Pur non definendosi mai apertamente femminista, Lina Wertmüller ne ha sposato numerose battaglie. La regista romana, una Giamburrasca sin dalla culla – per citare Il giornalino di Giamburrasca, con quell’altro peperino di Rita Pavone diretto da Wertmüller stessa – non amava le etichette. Del femminismo diceva infatti: “Non ho mai capito bene cosa significhi. Io mi sono sempre fatta rispettare, e quindi ho sempre voluto che lo fossero tutte le donne. Sì, forse lo sono.” Ma, senza alcun dubbio, amava la parità e, soprattutto, era mossa da un sincero slancio di meritocrazia.
In un’intervista ha difatti precisato: “Non si può fare questo lavoro perché si è uomo o perché si è donna. Lo si fa perché si ha talento.” E nel raccontare il conflitto di classe, nella disparità tra “proletariato” e “classe dirigente” e nella messa in discussione dei valori sia della Destra che della Sinistra, il tutto filtrato attraverso lo sguardo smaliziato delle piccole realtà, Lina Wertmüller ha dimostrato di averne da vendere.

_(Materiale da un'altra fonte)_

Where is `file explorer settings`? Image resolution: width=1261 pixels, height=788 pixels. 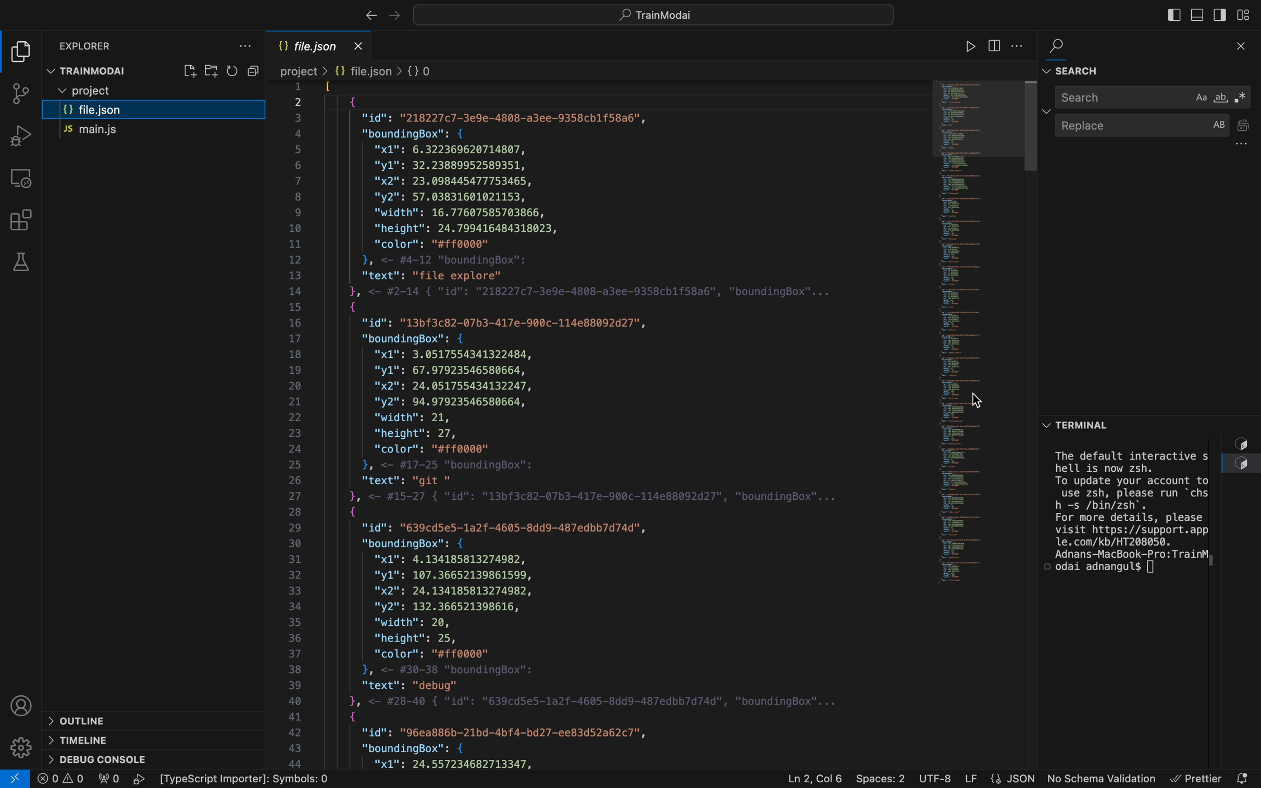
file explorer settings is located at coordinates (243, 46).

Lanciando il suo sguardo fino agli States, tagliando un traguardo fino ad allora impensabile.
Nel 1977, mentre in Italia si discuteva ancora sul fatto di abolire la legge che regolamentava il delitto d’onore, la regista romana – prima donna nella storia del cinema – ha ricevuto la candidatura al Premio Oscar per la Miglior Regia grazie al suo Pasqualino Settebellezze. Un importante esempio che spianò la strada alle varie Jane Campion, Sofia Coppola, Kathryn Bigelow – prima a vincerlo – Greta Gerwig e Chloé Zaho. E tutto grazie a Lei.

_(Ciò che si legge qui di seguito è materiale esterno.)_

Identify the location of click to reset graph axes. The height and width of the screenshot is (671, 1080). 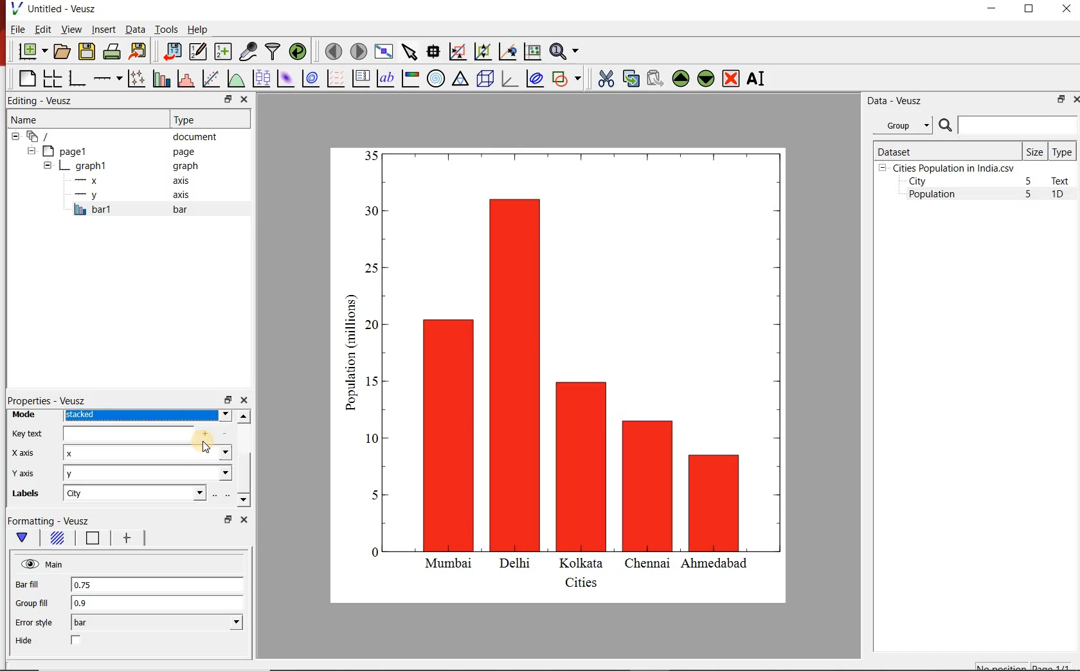
(532, 51).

Il Tuca Tuca che ancora oggi ci fa ballare
La scomparsa improvvisa di Lina Wertmüller ci riporta con il pensiero a una medesima sensazione di straniamento provata alcuni mesi fa. Era il 5 luglio, infatti, quando si spense senza alcuna avvisaglia Raffaella Carrà. Se l’una ha giocato con il suo carattere e i suoi film provocatori, l’altra ha fatto appello alla sua immagine colorata, sfrontata e alla musica danzereccia. Entrambe, tuttavia, sono state mosse da un comune senso di rivoluzione. Il Tuca Tuca ci ha fatto ballare (e ancora continua a farlo) così come Travolti da un insolito destino nell’azzurro mare d’agosto e Questa volta parliamo di uomini (con Milena Vukotic e Nino Manfredi) ci hanno intrattenuto. Divertendoci, portandoci a riflettere e a scardinare gli schemi a favore dell’espressione della nostra personalità. Guidando, insomma, la mente e il cuore verso la libertà d’essere.